Like the intelligence agencies of 2 countries have nothing better to do with their time than to pick on Mr. Arar... out of all the Muslim immigrants living in Canada and the USA, his name was singled out. Call me cynical but I have a very hard time believing this persecution theory. It does not make any sense whatsoever.

f. Mr. Arar says he confessed to Syrian authorities due to torture, but I've seen no medical evidence to support Mr. Arar's allegations of torture.

In fact, in a picture I saw of him and his wife in Macleans magazine a month ago or so after his release, he is either very photogenic or he regained the picture of health/ post torture look very quickly.

Posted

Galahad and Morgan - great posts. It always amazes how long its take Cdn officials to actually 1. Admit the truth and 2. Do something about it.

Cdns spend most of their time either denying any responsiblity or spinning reality so that they can wear their boy scout badges.

There are many posts on a good thread here on immigration and its problems. Fully 60-80 % [depends on the year] of immigrants are not here to work but here on refugee and family programs. Last year 20 % were here for work related reasons. The holes in security are rather obvious with such a pathetic system - but the political-legal complex makes too much money to give it up. Martin is just a fatter Chretien - no change in Canada please - we are too self satisfied to go through all that effort.

Canada is quickly deteriorating into a laughingstock - poor media, no army, no security, a 'who cares' immigration policy and social liberalism running amok.

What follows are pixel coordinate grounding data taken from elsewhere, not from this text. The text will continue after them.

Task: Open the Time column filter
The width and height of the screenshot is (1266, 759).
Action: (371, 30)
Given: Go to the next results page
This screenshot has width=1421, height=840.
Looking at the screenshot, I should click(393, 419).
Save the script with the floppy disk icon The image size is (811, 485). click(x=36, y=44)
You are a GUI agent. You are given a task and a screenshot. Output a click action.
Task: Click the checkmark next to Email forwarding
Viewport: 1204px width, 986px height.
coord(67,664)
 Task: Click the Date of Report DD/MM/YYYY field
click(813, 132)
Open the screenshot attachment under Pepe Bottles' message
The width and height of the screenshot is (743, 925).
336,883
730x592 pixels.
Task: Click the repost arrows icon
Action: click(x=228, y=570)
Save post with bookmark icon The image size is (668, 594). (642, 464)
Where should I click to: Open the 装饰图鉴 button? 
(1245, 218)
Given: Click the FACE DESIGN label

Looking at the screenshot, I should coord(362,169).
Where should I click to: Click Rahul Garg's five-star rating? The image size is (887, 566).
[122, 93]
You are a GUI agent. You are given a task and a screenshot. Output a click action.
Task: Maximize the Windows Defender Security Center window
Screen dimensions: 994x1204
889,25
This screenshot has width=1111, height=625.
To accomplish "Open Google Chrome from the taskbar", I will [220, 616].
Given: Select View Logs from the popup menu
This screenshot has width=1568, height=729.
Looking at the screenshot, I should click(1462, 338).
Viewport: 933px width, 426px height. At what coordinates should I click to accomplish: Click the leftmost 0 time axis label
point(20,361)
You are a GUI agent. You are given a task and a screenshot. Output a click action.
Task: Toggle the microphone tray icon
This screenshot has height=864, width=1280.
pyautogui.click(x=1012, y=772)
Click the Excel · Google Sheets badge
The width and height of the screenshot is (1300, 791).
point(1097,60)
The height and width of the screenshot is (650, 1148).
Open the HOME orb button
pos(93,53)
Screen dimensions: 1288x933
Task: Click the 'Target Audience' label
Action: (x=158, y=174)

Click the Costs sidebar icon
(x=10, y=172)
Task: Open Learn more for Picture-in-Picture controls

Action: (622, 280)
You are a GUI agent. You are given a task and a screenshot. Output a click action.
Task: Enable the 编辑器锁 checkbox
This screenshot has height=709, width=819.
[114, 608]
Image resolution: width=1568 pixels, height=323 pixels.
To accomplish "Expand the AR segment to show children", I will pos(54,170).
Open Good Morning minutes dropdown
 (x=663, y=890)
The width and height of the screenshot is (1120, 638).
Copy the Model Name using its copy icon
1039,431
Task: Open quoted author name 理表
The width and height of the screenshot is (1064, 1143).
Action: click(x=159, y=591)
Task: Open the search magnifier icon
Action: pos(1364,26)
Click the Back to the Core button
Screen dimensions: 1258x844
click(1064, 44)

Time to pull up the tent stakes and move.

Posted

I suspect the reason that the Canadian Government may have been keeping quiet about this case at the beginning is because of an ongoing investigation by the RCMP and CSIS into friends and associates of Mr. Arar. Him being arrested by the United States may have compromised an operation that the Canadian authorities had going on Mr. Arar and his cohorts. Not to mention it turned the whole thing into some political circus that the Canadian Government had no choice but to make some kind of stand on. Intelligence work is best done outside of the view of the public...the US arresting this man and sending him to Syria possibly screwed up a seemingly successful operation by forcing the issue into the eyes of the public. This damages intelligence sharing relationships between governments.

Watching a suspect is not a method used as a protective measure so much as it is an intelligence gathering measure. When you watch someone you have two goals. You are trying to determine what he is up to and how many people are in on this with him. Making sure he doesn't act out his plans is a by product of the surveillence. Intelligence Agencies purposly try to make themselves appear incompetent to an extent in the eyes of the public. That is a large part of their effectiveness. The US probably should not have arrested Mr. Arar for the simple fact that it probably alerted a number of sleeper agents he may have been working with. Some of these agents were probably known to Canadian authorities, but I bet there were ones that were not yet. Intelligence is a game that requires patience in order to win big. There is no place for politics in such a situation.